Stored items
--------

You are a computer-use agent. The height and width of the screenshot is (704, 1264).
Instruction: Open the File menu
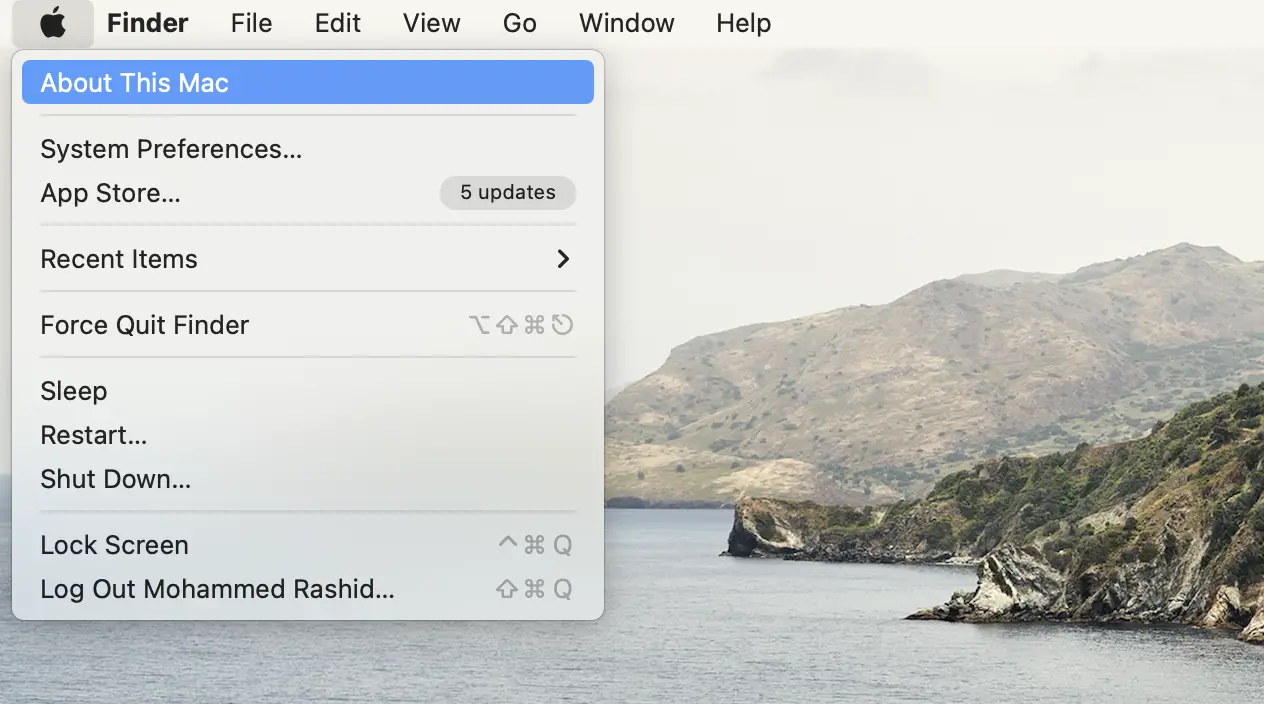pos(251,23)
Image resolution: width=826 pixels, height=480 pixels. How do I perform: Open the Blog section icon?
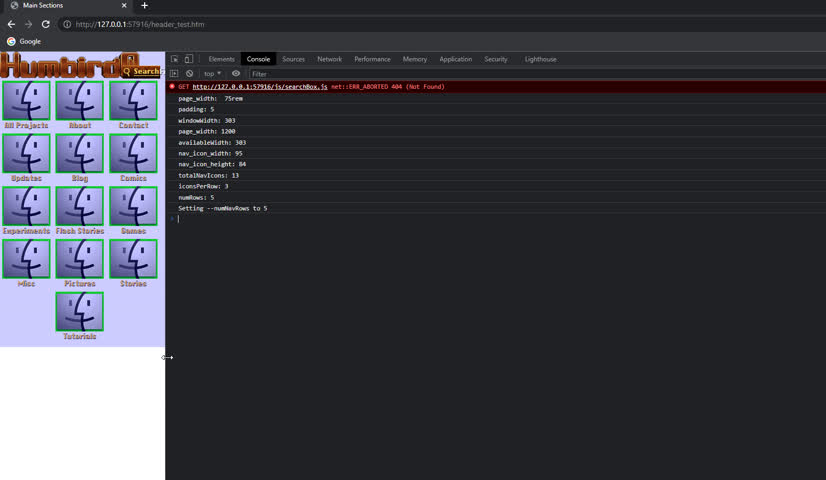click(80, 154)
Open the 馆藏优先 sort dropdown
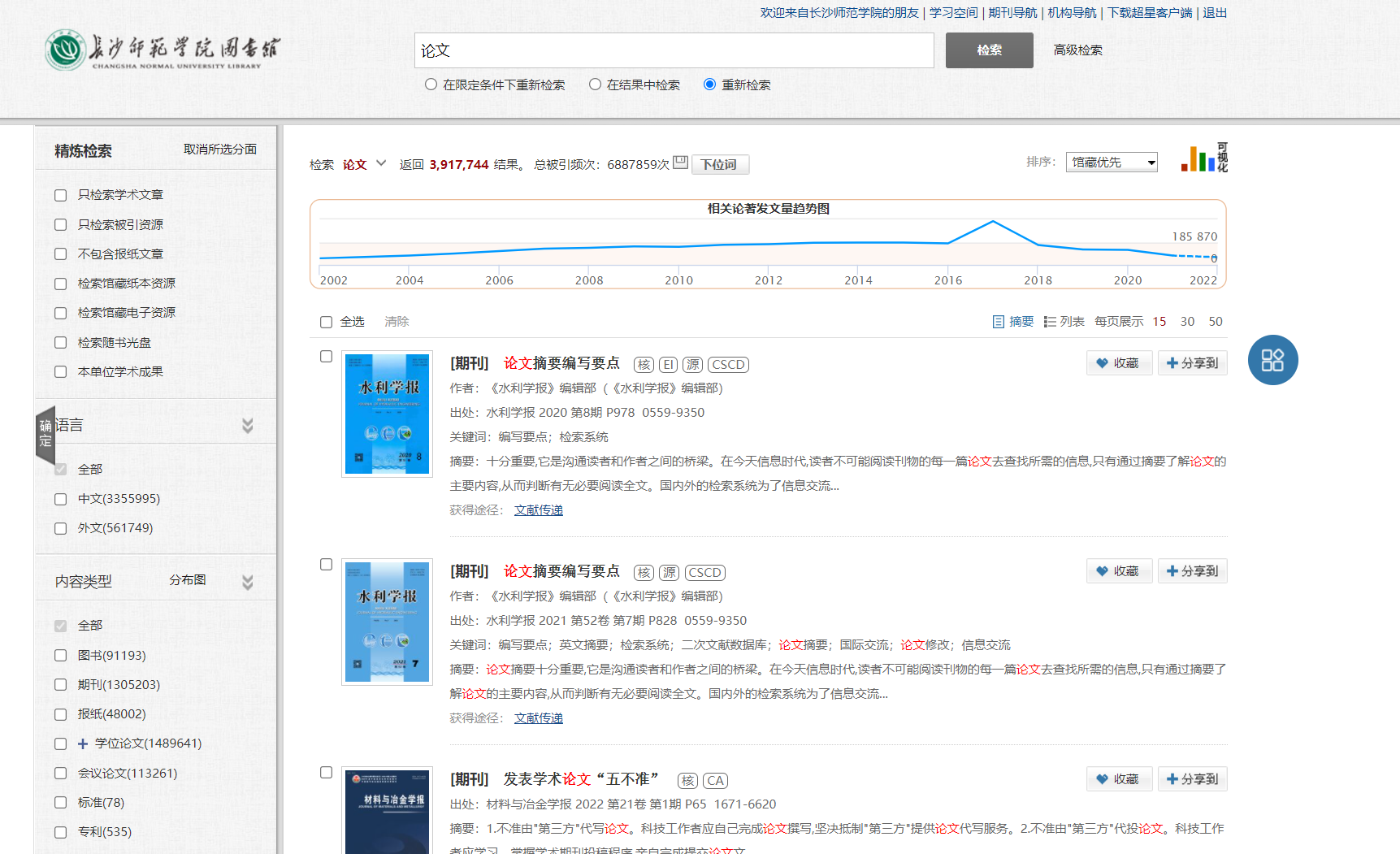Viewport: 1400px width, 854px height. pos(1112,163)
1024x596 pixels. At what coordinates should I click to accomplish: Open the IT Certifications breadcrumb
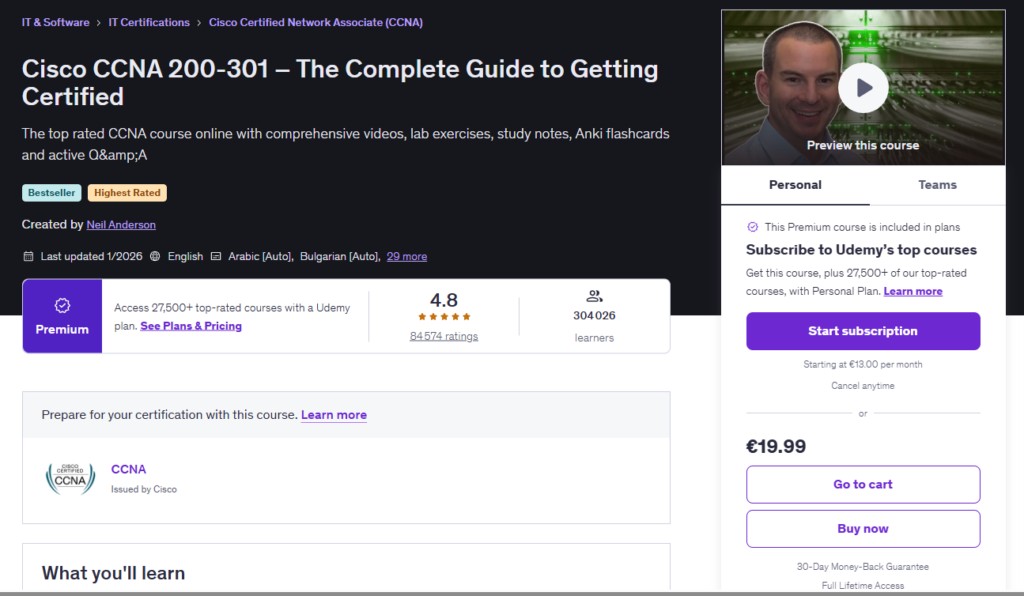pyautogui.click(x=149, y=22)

--------

§ **What to work on**
Nothing but the lines from the one holding "Open the 馆藏优先 sort dropdown" through the final line of the records above belongs in the answer, each retyped exactly; omit the pictures.

§ **Output**
Open the 馆藏优先 sort dropdown
Viewport: 1400px width, 854px height. pos(1112,163)
1024x596 pixels. At what coordinates should I click to accomplish: Open the IT Certifications breadcrumb
pyautogui.click(x=149, y=22)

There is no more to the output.